» **PROBLEMS TO WORK ON**:
1: In the patent text on querying hierarchical databases, where is the bridging table stored?
2: Please copy the passage of the patent text on querying hierarchical databases word for word, starting at "Hoth et al." and ending at "in its entirety.".
3: Pick up the patent text on querying hierarchical databases after its final sentence and keep writing it.

» **PASSAGE GIVEN**:
— Begin —

RELATIONAL QUERY OF A HIERARCHICAL DATABASE
TECHNICAL FIELD
The invention relates to methods and systems for accessing a hierarchical database and particularly to accessing these databases using a relational query. Even more particularly the invention relates to mechanisms for rapidly accessing a hierarchical database after receiving a relational query from a requester and rapidly returning those target records identified by the relational query to the requester.
BACKGROUND ON THE INVENTION
Many companies and governments use hierarchical databases for capture and retrieval of data associated with transactions, particularly business transactions performed by the company or governmental body. A hierarchical database uses a hierarchical schema for storing information known as the parent/child model. A hierarchical schema may be represented as a tree structure, where each parent node may have a plurality of child nodes, while each child node may have only one parent node.
Another commonly used database is the relational database which is a tabular database having the data defined so that it can be reorganized and accessed in a number of different ways. In a relational database, data records are maintained in data tables or collection of rows all having the same columns. Each row is a data record and each column holds information of a particular type of data for the data records . Data records may be indexed using unique indices or keys that join different data records in different tables together.
Relational databases are particularly useful because the information stored therein may be accessed using a relational query language. One such query language, SQL (Structured Query Language) SQL IS A TRADEMARK OF INTERNATIONAL BUSINESS MACHINES CORPORATION, is widely used and understood by relational database users.
Unfortunately, asking fundamental relational questions of a hierarchical database is not possible without providing additional capabilities beyond what is normally available. For example, many companies and other organizations support their operations by maintaining two databases, a hierarchical database and a relational one, along with
associated support staffs. This approach is costly and cumbersome to maintain.
Hoth et al. in U.S. Patent Application 2004/0030716 Al describe a method for providing a relational schema in a hierarchical database. A bridging table is created to describe and document the interconnections between entities in a hierarchical database. The Hoth patent application noted above is incorporated herein by reference in its entirety.
While the method described by Hoth does provide the desired capability, it is often slow in response time due to the overhead required in forming the bridging table, and in delivering query responses back to the client.
An improvement in query response time is needed to satisfy customer demands for query capability with their hierarchical databases.
OBJECTS AND SUMMARY OF THE INVENTION
It is therefore a principal object of the present invention to provide a method of rapidly providing response data from a hierarchical database to a client query, presented in a relational query language.
It is another object to provide a system having such a rapid response query capability.
These and other objects are attained in accordance with one embodiment of the present invention wherein there is provided a method of querying a hierarchical database, comprising the steps of defining a plurality of many to many relationships for the hierarchical database, creating a bridging table having records to transform the many to many relationships between a first and second entity into one to many relationships between the first entity and the bridging table, and one to many relationships between the bridging table and the second entity, storing the bridging table in a memory in an integrated circuit chip, receiving a relational query from a requester, parsing the relational query by instructions executed on the integrated circuit chip, accessing each of the records in the bridging table and if the each record meets the query, storing a pointer to a target record in the hierarchical database, and reading all the target records or the pointers and transferring the read target records or the pointers to the requester.

— End —

» **MATERIAL SHOWN**:
— Begin —

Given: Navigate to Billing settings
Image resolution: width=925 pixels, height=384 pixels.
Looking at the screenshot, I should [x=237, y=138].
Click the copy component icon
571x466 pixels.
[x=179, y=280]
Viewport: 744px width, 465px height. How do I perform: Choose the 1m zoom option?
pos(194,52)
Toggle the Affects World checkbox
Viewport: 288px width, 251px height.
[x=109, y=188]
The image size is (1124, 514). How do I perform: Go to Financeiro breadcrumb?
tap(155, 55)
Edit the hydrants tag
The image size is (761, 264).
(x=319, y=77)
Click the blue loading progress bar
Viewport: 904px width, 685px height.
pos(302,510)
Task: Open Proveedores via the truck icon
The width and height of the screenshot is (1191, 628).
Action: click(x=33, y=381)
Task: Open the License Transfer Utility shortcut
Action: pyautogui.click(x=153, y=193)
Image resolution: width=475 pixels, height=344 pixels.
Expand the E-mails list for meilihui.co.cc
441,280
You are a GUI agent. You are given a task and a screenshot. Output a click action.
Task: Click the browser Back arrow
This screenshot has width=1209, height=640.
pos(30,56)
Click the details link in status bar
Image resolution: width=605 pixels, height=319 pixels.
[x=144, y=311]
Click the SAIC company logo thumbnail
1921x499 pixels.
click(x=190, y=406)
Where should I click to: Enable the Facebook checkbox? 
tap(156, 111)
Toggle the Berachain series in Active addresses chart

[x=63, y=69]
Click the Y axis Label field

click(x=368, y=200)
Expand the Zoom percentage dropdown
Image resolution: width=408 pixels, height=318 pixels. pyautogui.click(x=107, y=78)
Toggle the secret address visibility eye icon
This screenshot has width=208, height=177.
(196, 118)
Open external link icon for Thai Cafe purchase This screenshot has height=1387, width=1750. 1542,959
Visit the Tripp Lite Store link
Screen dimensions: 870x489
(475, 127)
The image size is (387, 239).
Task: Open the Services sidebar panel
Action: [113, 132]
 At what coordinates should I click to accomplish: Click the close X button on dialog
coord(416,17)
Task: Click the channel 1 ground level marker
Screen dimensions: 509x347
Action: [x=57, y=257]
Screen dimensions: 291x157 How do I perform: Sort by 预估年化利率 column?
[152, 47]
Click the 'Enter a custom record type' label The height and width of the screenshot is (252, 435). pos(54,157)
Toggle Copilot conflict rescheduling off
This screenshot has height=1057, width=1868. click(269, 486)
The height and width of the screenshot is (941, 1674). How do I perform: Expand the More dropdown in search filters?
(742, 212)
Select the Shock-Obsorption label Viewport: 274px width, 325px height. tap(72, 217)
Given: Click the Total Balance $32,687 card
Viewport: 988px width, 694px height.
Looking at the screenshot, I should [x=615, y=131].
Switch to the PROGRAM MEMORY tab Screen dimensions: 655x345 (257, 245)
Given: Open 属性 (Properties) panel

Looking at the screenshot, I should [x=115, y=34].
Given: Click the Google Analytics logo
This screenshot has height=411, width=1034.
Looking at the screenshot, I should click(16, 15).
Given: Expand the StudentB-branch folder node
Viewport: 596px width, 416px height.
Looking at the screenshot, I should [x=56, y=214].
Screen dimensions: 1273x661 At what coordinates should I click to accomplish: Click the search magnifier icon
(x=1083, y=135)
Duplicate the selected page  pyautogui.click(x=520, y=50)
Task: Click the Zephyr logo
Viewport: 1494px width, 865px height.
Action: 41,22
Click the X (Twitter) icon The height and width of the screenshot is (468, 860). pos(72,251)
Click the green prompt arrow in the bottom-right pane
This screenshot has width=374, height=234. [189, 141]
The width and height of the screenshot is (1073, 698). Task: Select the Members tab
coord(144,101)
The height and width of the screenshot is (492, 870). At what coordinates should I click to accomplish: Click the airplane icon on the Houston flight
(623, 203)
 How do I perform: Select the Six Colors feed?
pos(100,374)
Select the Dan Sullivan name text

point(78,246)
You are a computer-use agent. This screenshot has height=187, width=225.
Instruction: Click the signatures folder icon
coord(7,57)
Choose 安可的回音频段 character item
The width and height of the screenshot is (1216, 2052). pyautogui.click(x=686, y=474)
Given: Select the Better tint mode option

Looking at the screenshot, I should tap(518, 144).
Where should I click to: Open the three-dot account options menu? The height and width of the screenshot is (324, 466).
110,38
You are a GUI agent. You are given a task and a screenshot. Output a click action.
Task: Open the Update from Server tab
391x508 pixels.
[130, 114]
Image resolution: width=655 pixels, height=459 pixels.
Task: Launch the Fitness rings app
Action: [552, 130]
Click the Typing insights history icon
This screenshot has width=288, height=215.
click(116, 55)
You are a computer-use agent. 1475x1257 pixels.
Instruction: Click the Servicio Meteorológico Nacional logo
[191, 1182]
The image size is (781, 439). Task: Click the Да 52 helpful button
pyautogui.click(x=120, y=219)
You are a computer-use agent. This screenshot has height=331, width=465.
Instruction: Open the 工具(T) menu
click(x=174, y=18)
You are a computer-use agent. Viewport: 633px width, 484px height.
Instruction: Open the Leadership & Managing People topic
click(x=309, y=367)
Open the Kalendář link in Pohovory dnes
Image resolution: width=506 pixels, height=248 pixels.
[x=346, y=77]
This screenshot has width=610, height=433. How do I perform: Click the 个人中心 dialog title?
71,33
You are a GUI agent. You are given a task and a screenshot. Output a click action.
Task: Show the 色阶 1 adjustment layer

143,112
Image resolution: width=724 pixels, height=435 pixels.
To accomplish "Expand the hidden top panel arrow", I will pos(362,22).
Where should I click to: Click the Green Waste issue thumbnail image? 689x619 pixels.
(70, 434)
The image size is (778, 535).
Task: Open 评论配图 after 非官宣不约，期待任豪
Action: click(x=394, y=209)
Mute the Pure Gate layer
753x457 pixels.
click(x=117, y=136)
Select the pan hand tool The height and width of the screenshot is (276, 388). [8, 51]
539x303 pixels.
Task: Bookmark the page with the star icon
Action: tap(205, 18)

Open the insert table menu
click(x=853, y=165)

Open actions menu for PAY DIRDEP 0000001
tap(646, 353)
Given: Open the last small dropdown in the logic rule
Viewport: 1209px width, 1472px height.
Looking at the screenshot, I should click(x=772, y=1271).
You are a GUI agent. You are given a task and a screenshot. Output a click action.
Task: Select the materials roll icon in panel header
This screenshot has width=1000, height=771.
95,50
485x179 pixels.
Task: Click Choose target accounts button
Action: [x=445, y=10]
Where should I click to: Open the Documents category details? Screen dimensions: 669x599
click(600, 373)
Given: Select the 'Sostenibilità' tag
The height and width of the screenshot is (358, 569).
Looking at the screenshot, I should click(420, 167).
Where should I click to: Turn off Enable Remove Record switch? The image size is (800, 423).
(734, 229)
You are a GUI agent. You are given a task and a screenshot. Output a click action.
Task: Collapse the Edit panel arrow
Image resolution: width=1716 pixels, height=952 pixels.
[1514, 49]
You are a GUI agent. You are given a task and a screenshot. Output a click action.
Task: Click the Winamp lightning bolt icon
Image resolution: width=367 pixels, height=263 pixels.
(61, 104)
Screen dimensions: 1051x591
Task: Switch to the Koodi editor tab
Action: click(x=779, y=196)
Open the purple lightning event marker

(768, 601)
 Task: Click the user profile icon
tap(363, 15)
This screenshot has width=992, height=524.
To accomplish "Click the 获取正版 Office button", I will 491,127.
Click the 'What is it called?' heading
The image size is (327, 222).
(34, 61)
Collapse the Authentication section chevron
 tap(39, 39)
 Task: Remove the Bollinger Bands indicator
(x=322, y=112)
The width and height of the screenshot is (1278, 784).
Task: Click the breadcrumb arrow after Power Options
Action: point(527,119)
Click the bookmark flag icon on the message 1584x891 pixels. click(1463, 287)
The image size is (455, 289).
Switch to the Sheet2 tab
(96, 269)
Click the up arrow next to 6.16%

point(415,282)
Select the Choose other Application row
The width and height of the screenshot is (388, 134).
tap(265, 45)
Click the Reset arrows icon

— End —

» **ANSWERS PER TASK**:
1: In a memory in an integrated circuit chip.

2:
Hoth et al. in U.S. Patent Application 2004/0030716 Al describe a method for providing a relational schema in a hierarchical database. A bridging table is created to describe and document the interconnections between entities in a hierarchical database. The Hoth patent application noted above is incorporated herein by reference in its entirety.

3:
In accordance with another embodiment of the invention, there is provided a system for querying a hierarchical database comprising means for defining a plurality of many to many relationships for the hierarchical database, an integrated circuit chip having a memory and an instruction processor, means for creating a bridging table stored on the integrated circuit chip, the bridging table having records to transform the many to many relationships between a first and second relationship into one to many relationships between the first relationship and the bridging table, and one to many relationships between the bridging table and the second relationship, means for receiving a relational query from a requester, means for parsing the relational query by instructions executed by instruction processor on the integrated circuit chip, means for accessing each of the records in the bridging table and if the each record meets the query, storing a pointer to a target record in the hierarchical database, and means for reading all the target records or the pointers and transferring the read target records or the pointers to the requester.
BRIEF DESCRIPTION OF THE DRAWINGS
FIG. 1 is a flowchart illustrating steps of the present invention;
FIG. 2 is a flowchart depicting a method for providing a bridging table ;
FIG. 3 is a functional block diagram of a semiconductor chip adapted to the present invention; and
FIG. 4 is a flowchart illustrating reading of target records.
Detailed description of the invention
In FIG. 1, there is shown a flowchart depicting the steps needed to carry out an improved method of querying a hierarchical database in accordance with the present invention. A plurality of many to many relationships are defined for the hierarchical database in step 12. As noted above a hierarchical database supports one to many relationships. Any type of hierarchical database may be used such as the databases used in the LOTUS NOTES software product (LOTUS NOTES is a registered trademark of Lotus Development Corporation of Cambridge, Massachusetts) .
The many to many relationships from step 12 must therefore be transformed into one to many relationships in order to be compatible with the hierarchical database structure. One method of transformation is through use of a bridging table created in step 14. The bridging table is structured so that the many to many relationships are replaced, for example, with a plurality of one to many relationships between a first entity and the bridging table, and a second plurality of one to many relationships between the bridging table and a second entity.
FIG. 2 is a flowchart depicting such a transformation process. Major entities in the relationships are identified in step 32. A conceptual schema is created in step 34 to represent how the different identified entities relate among each other. The conceptual schema therefore represents an entity relationship diagram. In step 36, an internal model is created from the conceptual schema. The internal model identifies entities having many to many relationships, which must be transformed for use in the hierarchical database.
The internal model is converted into a physical model in step 38 adapted to the requirements of the underlying database. If, for example, the underlying database is part of LOTUS NOTES, forms and views may be created. Data may then be entered into the forms to populate corresponding tables to create the underlying data structure. Data may also be stored in underlying data tables.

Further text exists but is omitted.